The bias variance trade-off is based on the breakdown of the mean square error:
$$MSE(\hat{y})=E[y-\hat{y}]^2=E[y-E[\hat{y}]]^2+E[\hat{y}-E[\hat{y}]]^2$$
One way to see the bias-variance trade of is what properties of the data set are used in the model fit. For the simple model, if we assume that OLS regression was used to fit the straight line, then only 4 numbers are used to fit the line:
- The sample covariance between x and y
- The sample variance of x
- The sample mean of x
- The sample mean of y
So, any graph which leads to the same 4 numbers above will lead to exactly the same fitted line (10 points, 100 points, 100000000 points). So in a sense it is insensitive to the particular sample observed. This means it will be "biased" because it effectively ignores part of the data. If that ignored part of the data happened to be important, then the predictions will be consistently in error. You will see this if you compare the fitted line using all data to the fitted lines obtained from removing one data point. They will tend to be quite stable.

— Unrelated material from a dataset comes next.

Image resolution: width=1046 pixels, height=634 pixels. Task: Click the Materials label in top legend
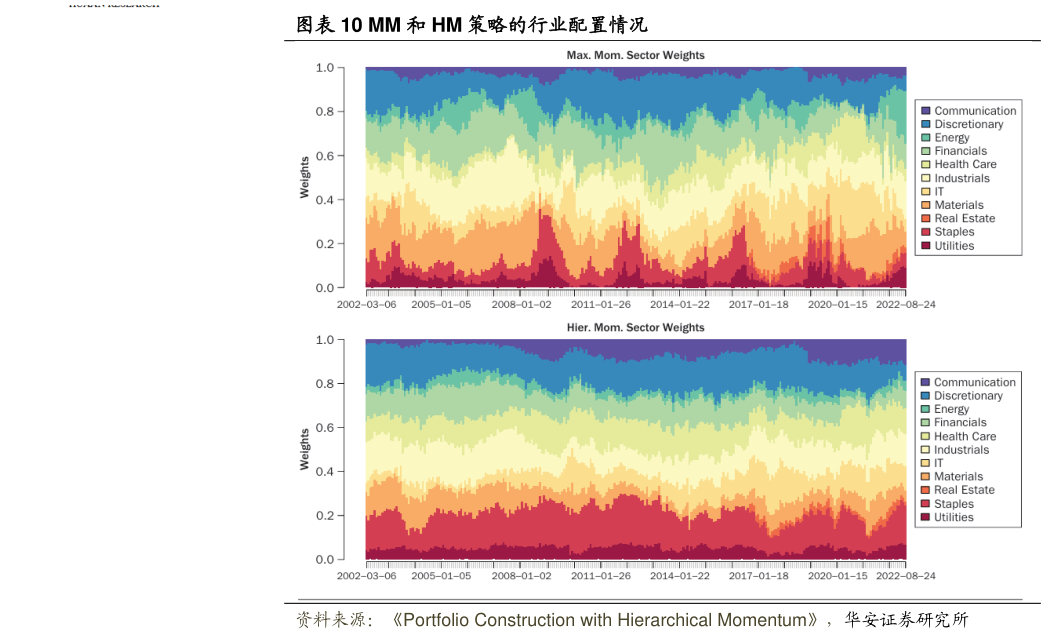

Now the second model uses every scrap of data it can get, and fits the data as close as possible. Hence, the exact position of every data point matters, and so you can't shift the training data around without changing the fitted model like you can for OLS. Thus the model is very sensitive to the particular training set you have. The fitted model will be very different if you do the same drop-one data point plot.